**WHAT TO PRODUCE:**
From the line containing "The height and" through the last line of the entries, output the text exactly. Pictures stay out.

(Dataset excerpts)
□ □ □ □

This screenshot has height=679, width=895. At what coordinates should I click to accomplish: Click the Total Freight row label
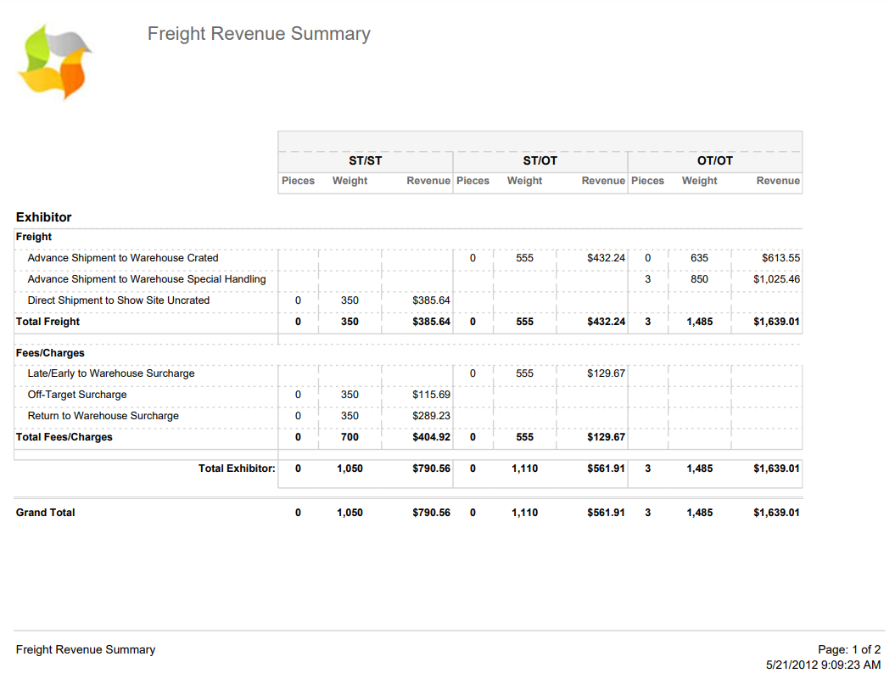point(45,322)
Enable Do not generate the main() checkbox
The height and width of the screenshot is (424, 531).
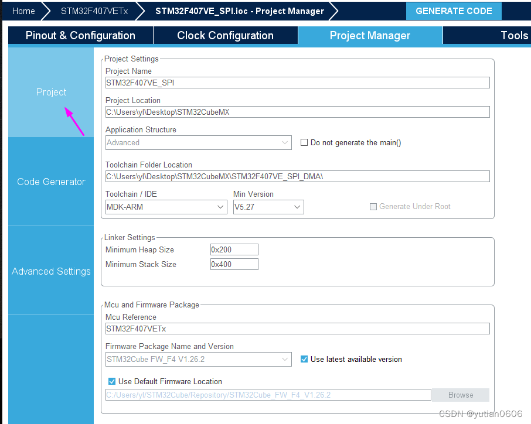coord(304,142)
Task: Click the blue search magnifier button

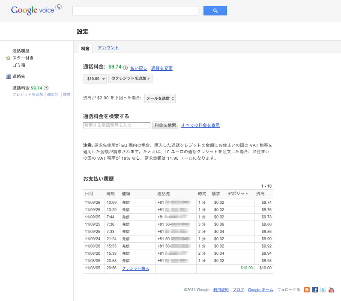Action: (x=215, y=11)
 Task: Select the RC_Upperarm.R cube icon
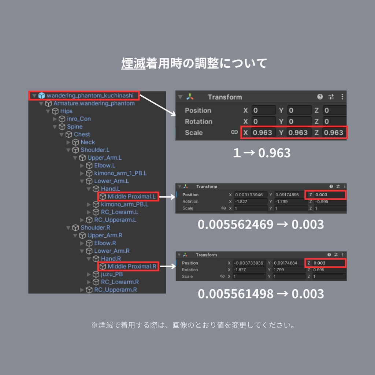[89, 290]
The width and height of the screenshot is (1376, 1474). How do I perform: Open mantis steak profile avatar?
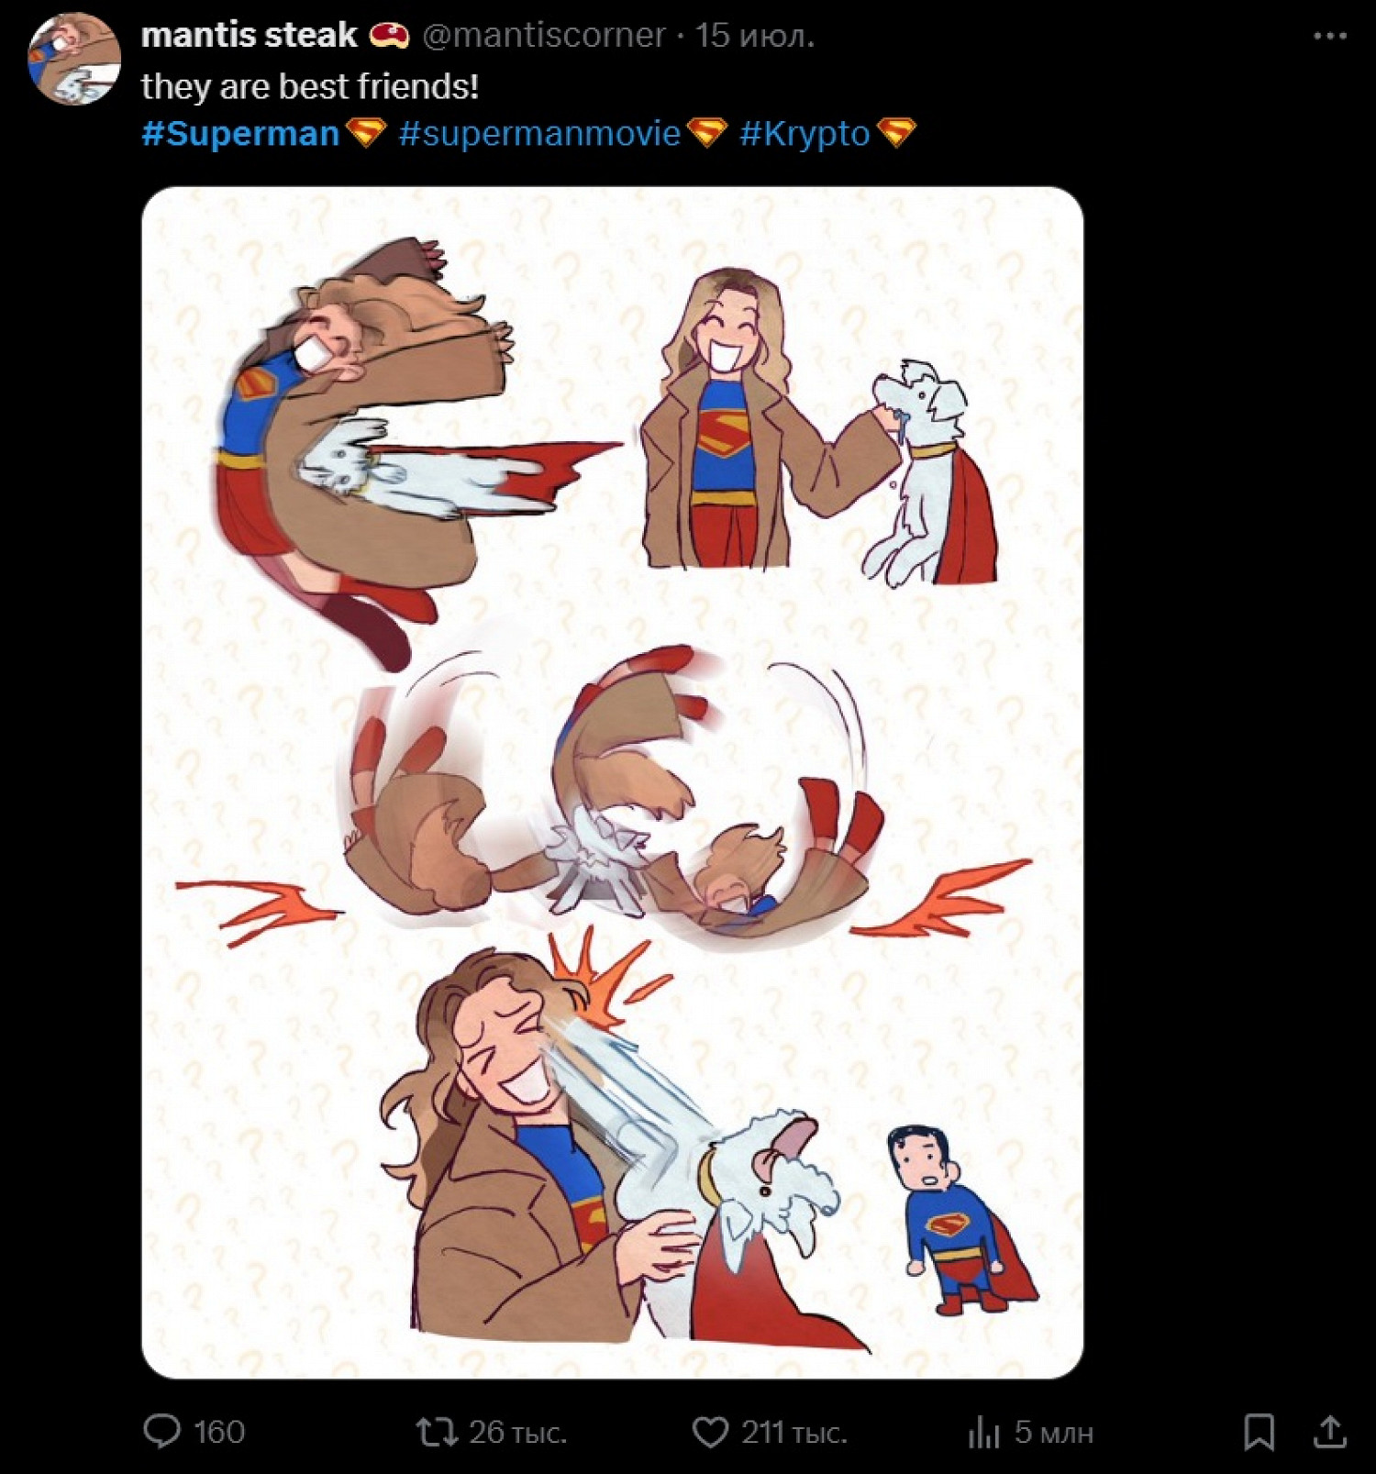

□ □ □ □

**RESPONSE BELOW:**
The height and width of the screenshot is (424, 531).
coord(304,142)
Task: Click the blue search magnifier button

Action: (x=215, y=11)
 Task: Select the RC_Upperarm.R cube icon
[89, 290]
The width and height of the screenshot is (1376, 1474). How do I perform: Open mantis steak profile avatar?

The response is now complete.